Le trafic routier est paralysé depuis mercredi 17 septembre dans la province du Tanganyika, après l’effondrement du pont Lwizi qui enjambe la rivière du même nom. Cet ouvrage constituait un axe vital reliant les territoires de Nyunzu et Kabalo.
Selon des témoins, le pont s’est écroulé lors du passage d’un camion lourdement chargé de marchandises. Le véhicule a basculé dans la rivière, endommageant gravement la structure déjà fragilisée.
L’administrateur du territoire de Kabalo, Prince Sengo, a exprimé sa vive inquiétude. « Cet effondrement risque d’entraîner l’enclavement total de notre territoire », a-t-il déclaré, redoutant de lourdes conséquences pour la population locale.

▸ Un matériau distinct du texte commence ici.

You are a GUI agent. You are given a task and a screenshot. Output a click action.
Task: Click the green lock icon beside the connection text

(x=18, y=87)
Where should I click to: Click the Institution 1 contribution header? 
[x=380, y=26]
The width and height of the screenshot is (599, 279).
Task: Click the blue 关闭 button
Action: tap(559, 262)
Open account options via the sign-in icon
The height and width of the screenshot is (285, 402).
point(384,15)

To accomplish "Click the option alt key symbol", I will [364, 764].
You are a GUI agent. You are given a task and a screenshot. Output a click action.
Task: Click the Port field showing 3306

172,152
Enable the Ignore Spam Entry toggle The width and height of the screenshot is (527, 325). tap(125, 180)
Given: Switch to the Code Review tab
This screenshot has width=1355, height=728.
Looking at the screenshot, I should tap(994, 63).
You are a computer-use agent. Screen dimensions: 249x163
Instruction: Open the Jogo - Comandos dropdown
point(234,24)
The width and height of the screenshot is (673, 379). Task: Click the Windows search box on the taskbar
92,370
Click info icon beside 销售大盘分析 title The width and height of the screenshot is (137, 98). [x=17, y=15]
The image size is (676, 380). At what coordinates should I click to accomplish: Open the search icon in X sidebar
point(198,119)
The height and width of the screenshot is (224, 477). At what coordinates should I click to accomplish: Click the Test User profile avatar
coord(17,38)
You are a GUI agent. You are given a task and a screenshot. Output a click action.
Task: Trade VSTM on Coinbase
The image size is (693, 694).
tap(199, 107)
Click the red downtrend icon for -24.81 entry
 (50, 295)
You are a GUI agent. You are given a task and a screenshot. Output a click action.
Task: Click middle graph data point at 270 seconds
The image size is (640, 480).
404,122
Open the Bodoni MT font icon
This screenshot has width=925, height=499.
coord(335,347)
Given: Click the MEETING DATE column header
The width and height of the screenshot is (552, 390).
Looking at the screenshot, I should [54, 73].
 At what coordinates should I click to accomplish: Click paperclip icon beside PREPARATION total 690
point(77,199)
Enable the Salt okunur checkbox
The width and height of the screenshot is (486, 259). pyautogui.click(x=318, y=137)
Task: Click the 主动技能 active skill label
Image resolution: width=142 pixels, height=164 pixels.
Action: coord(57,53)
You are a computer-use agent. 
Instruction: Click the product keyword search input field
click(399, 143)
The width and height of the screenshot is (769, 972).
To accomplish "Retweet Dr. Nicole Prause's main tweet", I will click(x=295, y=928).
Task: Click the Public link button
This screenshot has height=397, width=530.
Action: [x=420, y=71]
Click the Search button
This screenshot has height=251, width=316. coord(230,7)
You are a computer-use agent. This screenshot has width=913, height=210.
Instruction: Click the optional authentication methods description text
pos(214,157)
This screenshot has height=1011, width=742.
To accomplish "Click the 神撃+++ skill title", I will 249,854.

La rupture de ce lien routier compromet l’approvisionnement en denrées alimentaires, produits manufacturés et matériaux de première nécessité. Les commerçants craignent une flambée des prix sur les marchés, alors que plusieurs localités dépendent des échanges commerciaux avec Nyunzu.
Le secteur agricole, déjà confronté à des difficultés d’écoulement, risque d’être particulièrement touché. Sans voie d’accès, les producteurs de Kabalo pourraient se retrouver dans l’incapacité d’acheminer leurs récoltes vers les centres de consommation.
Au-delà de l’économie, l’effondrement du pont menace aussi la mobilité des populations. Les malades, les élèves et les fonctionnaires en mission auront désormais de grandes difficultés à se déplacer. L’isolement pourrait également retarder l’intervention des services publics, notamment en matière de santé et de sécurité.
En attendant une solution d’urgence, les habitants de Kabalo et de Nyunzu s’organisent tant bien que mal pour maintenir une traversée artisanale de la rivière, mais celle-ci reste dangereuse et insuffisante pour répondre aux besoins d’une population nombreuse.
Les autorités provinciales sont appelées à réagir rapidement afin d’éviter une crise humanitaire et économique dans cette partie du Tanganyika.